Nostradamus regarde Sidoine bouche bée
Hââââ ! Mais c'est un cri de bête ça !
Sidoine
Ça c'est pasquedieux dit en flamando-picard.
Nostradamus
Hé bé !
Mais vous avez toujours pas d'argent. Vous savez pas que sans argent, on meurt?
Julien
Vous allez la laisser mourir ?
Nostradamus
Té, si elle a pas d'argent …
Julien
En somme, c'est la bourse ou la vie. Vous n'êtes qu'un voleur qui a des manières.
Nostradamus
Hé jeune, çui qui a rien à donner y a rien à recevoir. Quand vous avez pas d'argent, est-ce que le boulanger vous donne du pain, est-ce que le boucher vous sert un beau gros rôt, est-ce que vous trouvez à vous loger au chaud et si vous avez pas d'argent, le receveur des impôts est-il pas toujours le premier à vendre vos meubles et vous jette-t-il pas à la rue ?
Julien
Cherchons un vrai médecin et à ce conférencier-ci disons le mot de Cambron.

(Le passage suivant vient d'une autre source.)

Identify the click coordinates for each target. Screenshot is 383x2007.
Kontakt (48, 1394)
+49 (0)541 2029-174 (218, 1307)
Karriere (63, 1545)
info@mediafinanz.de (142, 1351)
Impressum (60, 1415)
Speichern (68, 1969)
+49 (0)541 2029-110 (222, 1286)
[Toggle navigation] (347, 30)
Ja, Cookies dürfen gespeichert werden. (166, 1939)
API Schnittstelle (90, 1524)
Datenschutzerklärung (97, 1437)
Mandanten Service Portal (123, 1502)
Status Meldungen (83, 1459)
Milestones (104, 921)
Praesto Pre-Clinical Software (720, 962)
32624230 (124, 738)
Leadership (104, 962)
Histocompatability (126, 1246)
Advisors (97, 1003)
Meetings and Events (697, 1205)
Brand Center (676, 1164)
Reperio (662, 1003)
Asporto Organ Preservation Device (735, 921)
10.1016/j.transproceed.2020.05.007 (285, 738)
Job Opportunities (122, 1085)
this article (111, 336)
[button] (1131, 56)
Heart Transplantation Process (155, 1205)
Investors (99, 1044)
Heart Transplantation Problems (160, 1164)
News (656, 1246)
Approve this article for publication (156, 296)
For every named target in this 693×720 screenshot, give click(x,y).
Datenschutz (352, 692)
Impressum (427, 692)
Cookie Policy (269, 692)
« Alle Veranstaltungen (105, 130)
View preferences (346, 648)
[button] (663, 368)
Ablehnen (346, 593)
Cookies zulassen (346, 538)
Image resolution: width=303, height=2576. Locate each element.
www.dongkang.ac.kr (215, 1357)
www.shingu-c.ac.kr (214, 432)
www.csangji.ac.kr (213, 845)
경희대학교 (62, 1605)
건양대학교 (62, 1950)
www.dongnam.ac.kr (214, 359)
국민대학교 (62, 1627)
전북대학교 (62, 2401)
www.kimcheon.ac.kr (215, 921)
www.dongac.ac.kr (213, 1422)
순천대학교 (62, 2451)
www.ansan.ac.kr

Nostradamus avé l'assen, hein !
Cambronne, c'est ici. Ça c'est l'abbaye de Cambronne. C'est quoi le mot de Cambronne ?
Julien
C'est ce que vous êtes et ça a l'odeur que vous flairez, Maître Nostradamus.
Nostradamus
Est-ce que c'est encore une grossièreté ? Les pauvres ont pas le droit d'être grossiers.
Julien
Mais vous avez le droit de les laisser mourir.
Nostradamus
Hé, il faut de l'argent pour vivre !
Julien
Donc le médecin laisse crever ceux qui n'ont pas d'argent.
Nostradamus
Té, le médicin lui aussi doit vivre. Qu'on lui assure d'abord une vie décente, et alors on sera en position d'exiger.
Sidoine
Eh bien, c'est comme ça : nous n'avons pas d'argent.
Éliabel
Julien, Frère Sidoine, laissez tomber. On trouvera mieux plus loin.
Sidoine
On dit que celui-ci est le meilleur.
Éliabel
Oui, mais qui le dit ?
Sidoine
D'accord, c’est lui qui le dit. On cherche ailleurs en espérant que le prochain exerce gratuitement, comme de notre temps à l’abbaye.
Mais dites-moi, Maître Nostraaaa, est-ce que faute d'argent, de l'or ne pourrait pas faire l'affaire des fois ?
Nostradamus
Hein ?
Sidoine
Je demandais si faute d'argent de l'or ne pourrait pas aussi bien faire l'affaire ?
Nostradamus
Pardon ?
Sidoine criant
Ho ! Oreille de béton ! J'ai dit : de l'or.
Nostradamus
De l'or ? Vous avez de l'or ? Vous ? Montrez !
Sidoine tend un hyperpère ou besant. Nostradamus le prend. Il le gardera en main et plus tard, subrepticement pour ses interlocuteurs mais en prenant bien soin d'être vu des spectateurs, il l'empochera.
Nostradamus
Oh Bonne mère ! Qu'est-ce que c'est de ça ?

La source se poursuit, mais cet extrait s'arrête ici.